In 1974, Swan published Thermoregulation and Bioenergetics: Patterns of Vertebrate Survival, a detailed synthesis of the current state of knowledge regarding hibernation states and metabolism. Drawing on his own investigations as well as others, he examined many aspects of the constant interplay of temperature and metabolism that characterizes life in vertebrates, especially the blend of behavioral, physiologic, and metabolic control mechanisms at work. In his introduction, he put this in laymen's terms: "Why do people die of cold when a marmot can hibernate with a body temperature of 3°C? Why can a lizard stay active over a range of body temperatures 20°C wide, when a mouse would die at any body temperature in the entire range? How do animals utilize energies to maintain body temperature within their own specific limits for survival? Within what limits can man expect to modify himself or his environment safely?" The book examined the biochemical processes of metabolism and temperature regulation in warm-blooded and cold-blooded animals, changes during hypothermic and frozen states, and hibernation and estivation patterns. As Swan demonstrated then, these are complex phenomena, and their mechanisms still are not completely understood, though recent investigators have been able to explore them at the level of gene expression. Unfortunately, researchers have yet to fulfill Swan's hope that "antabolone" or a similar substance might be isolated and eventually used for clinical medicine.
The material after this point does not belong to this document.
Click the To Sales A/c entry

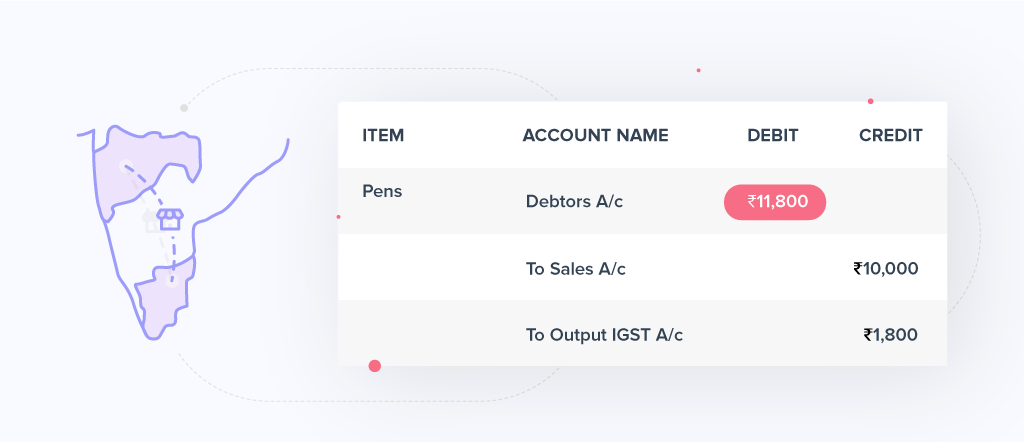[x=576, y=268]
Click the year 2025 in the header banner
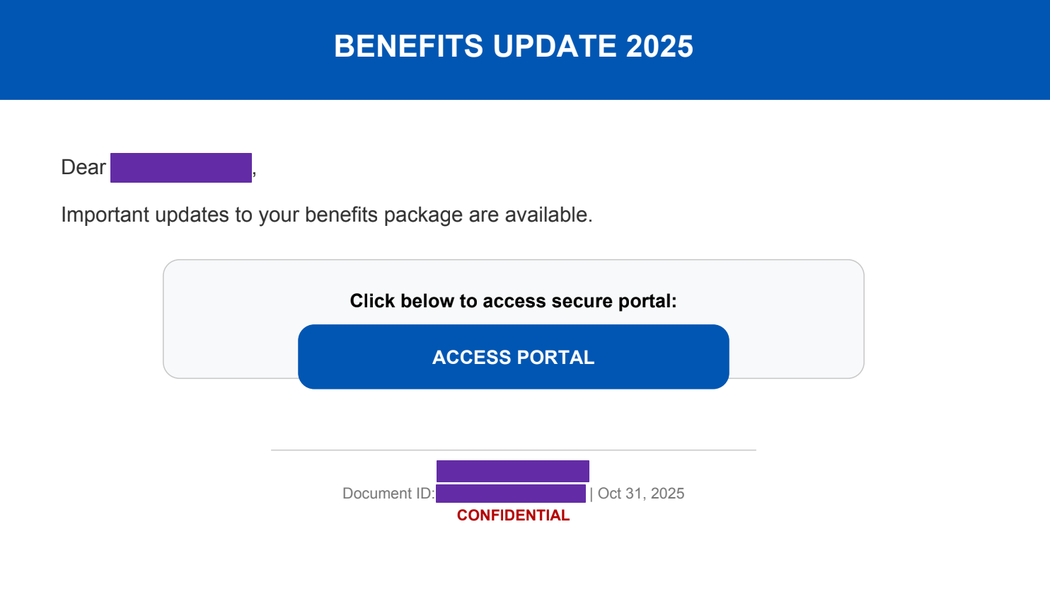Screen dimensions: 1050x592 click(x=659, y=47)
Swan retired from the Colorado State University School of Veterinary Medicine in 1982, partly due to a slowly progressing neuromuscular disease. He continued to do research part-time and developed a synthetic buffer solution for clinical use, which received a patent in 1993. Meanwhile, he devoted more time to his numerous other interests. These included home renovations such as adding solar energy panels, and installing a double kitchen so he and Geri had more room to cook for their friends. The couple kept an extensive garden, where they developed new varieties of tomatoes and winter squashes (later patented and sold commercially); he also became a serious wine connoisseur. And as long as his health permitted, Swan continued to enjoy traveling, hunting, and fishing.
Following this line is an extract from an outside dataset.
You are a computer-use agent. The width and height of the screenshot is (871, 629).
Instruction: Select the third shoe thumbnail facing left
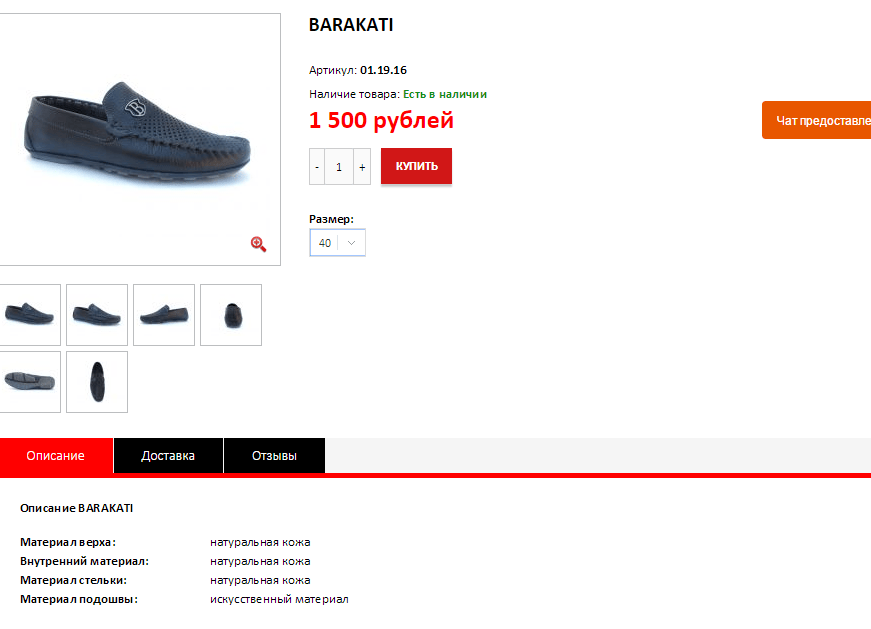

Henry Swan died of the progressive neuromuscular disease on July 13, 1993, at his home in Denver. Though he made substantial contributions to the field of hibernation studies during the second half of his career, his major legacy to medicine remains in cardiac surgery, surgical education, and surgical research. Swan often noted that cardiac surgery transformed the entire surgical landscape. Between the 1940s and the early 1960s, those who ventured into heart surgery had to solve myriad problems. Their work generated new knowledge and techniques that benefited all types of surgery, vastly improving standards of care and patient survival. For example, these pioneers learned how to recognize and manage the effects of low oxygen levels on cardiac output and circulation, how to better control blood volume and manage blood loss, and how to better maintain adequate respiration. They also perfected the management of acute cardiac arrest and techniques for resuscitation, thus greatly reducing the chance of sudden death in the operating room. They developed new instruments and prosthetic devices such as valves and arterial grafts, along with special equipment to monitor patients during and after surgery, and special units for post-operative care. Finally, the work of Swan and his fellow heart surgeons also firmly established laboratory research as an important part of surgical training. As he observed, it was clear even by the early 1960s that "[N]o previous branch of surgery had so clearly shown the importance of developing in the laboratory the techniques and instrumentation necessary to solve the challenges of operating on new and difficult anatomic problems."